A beira-rio foi o Simão de Cirene do Free Hugs. Descansamos os braços tendo de levantá-los pouquíssimas vezes. Uma dessas vezes foi pra acenar a um moleque no Half Pipe. Longe de olhos responsáveis e provavelmente não só por isso, “o moleque era o capeta!” Correu até a beira do Half gritando e debochando alegremente. Oferecemos abraços meio que como pérolas para aquele porquinho sacana e os mandamos pelo ar. Durock, costumeiramente, fez piada. “Recebe aí por Bluetooth” O rapaz confundiu Bluetooth com Youtube e nós seguimos nossa peregrinação.

Paramos, em seguida, na casa da Dani, companheira nos incentivos via twitter, e excelente programadora de temporizadores em máquinas fotográficas. Batemos um papo rápido e conquistamos mais uma para a próxima andança. As fantasias já foram inclusive providenciadas. Pelo menos agora os caras do mercado não têm mais desculpas.

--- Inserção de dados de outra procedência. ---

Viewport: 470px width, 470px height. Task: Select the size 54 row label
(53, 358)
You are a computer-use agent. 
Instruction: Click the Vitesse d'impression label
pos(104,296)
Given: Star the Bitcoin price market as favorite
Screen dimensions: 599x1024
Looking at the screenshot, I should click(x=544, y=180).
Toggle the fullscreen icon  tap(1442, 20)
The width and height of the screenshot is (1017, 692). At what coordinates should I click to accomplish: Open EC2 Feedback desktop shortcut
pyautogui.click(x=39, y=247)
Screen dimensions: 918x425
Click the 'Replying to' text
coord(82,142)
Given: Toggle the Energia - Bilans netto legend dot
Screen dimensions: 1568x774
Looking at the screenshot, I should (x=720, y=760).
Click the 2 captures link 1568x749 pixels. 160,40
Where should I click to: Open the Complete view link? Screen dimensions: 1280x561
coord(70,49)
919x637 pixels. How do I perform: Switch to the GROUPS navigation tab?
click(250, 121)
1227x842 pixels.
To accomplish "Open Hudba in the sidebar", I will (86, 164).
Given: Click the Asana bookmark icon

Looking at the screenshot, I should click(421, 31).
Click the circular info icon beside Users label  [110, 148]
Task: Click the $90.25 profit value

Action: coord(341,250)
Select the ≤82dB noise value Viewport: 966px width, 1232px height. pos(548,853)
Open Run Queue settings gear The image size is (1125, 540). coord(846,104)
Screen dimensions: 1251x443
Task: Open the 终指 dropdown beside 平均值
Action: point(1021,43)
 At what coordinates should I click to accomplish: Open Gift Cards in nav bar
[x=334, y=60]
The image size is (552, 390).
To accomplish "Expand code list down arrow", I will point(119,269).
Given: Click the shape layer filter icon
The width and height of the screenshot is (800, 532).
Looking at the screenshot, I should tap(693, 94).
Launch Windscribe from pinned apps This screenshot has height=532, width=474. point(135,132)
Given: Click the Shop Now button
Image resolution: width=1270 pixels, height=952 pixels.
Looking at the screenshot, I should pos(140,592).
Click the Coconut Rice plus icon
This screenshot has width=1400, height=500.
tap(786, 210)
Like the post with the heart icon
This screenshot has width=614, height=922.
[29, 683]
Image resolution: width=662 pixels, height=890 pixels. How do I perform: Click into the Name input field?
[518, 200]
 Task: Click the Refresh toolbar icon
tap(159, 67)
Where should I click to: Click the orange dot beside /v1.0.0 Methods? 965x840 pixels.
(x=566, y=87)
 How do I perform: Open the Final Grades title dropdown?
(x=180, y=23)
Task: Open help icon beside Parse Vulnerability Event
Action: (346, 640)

EU VOLTEI PRAS COISAS QUE EU DEIXEI...

Saímos da casa da Dani e pensamos em abraçar a estátua do prefeito. Ele estava com a mão levantada... Por motivos de risco não fizemos nada. Paramos na Igreja com uns colegas e nos desfizemos de mais dois: Durock e uma certeza estranha de uma volta sem “nooossa’s” ficaram por lá mesmo. Logo na saída fomos abordados por três jovens excessivamente simpáticas. “Vão só ficar andando com os cartazes, não vão abraçar, não?” Explicamos a tática do sorriso e uma delas falou uma verdade: brasileiros não curtem ler. Sugerindo a participação de um Trio Elétrico na próxima viagem.

Poucos metros depois foi a nossa vez de sermos machistas e preconceituosos. Um frentista aplaudiu a campanha e pensamos ser uma espécie de ‘ironia concisa e hermética’. Oferecemos abraços pra não corrermos o risco da taxação de MUITO antipáticos e fomos surpreendidos por um harmonioso “Chega aê”. O camarada e seus dois amigos foram bastante agradáveis e por fim perguntaram se éramos da igreja. Respondemos com um “praticamente” e saímos satisfeitos.

Depois do trajeto de volta completo nos desfizemos do Henrique e seguimos até a casa da Paula, da comissão de prestação de contas. Apresentações, uma conversa agradável, tímida e algumas fotos; era o fim da nossa primeira Free Hugs.

PROCURANDO BEM TODO MUNDO TEM PEREBA

Brancos, negros, bêbados, rabugentos, idosos, professoras de português, senhoras engraçadinhas, machistas, efeminados, crentes, avôs, irmãos de amigas, semi-conhecidos, garotas mal-educadas, garotas fumantes, o Padilha... Não houve quem nos escapasse. Ou melhor, houve sim (tinha gente safada que até fingia usar o telefone ou alegava alergias das mais absurdas). O importante foi descobrir que um abraço pode mudar o dia de alguém, pode fazer surgir sorrisos, e quebrar barreiras preconceituosas. O importante foi descobrir que pequenos gestos, podem estar carregados de significação e alguma outra coisa que ficaria muito melosa pra um texto de macho. Abraços sinceros, abraços de urso, UPAS, abraços revitalizantes, e o melhor de tudo: abraços grátis!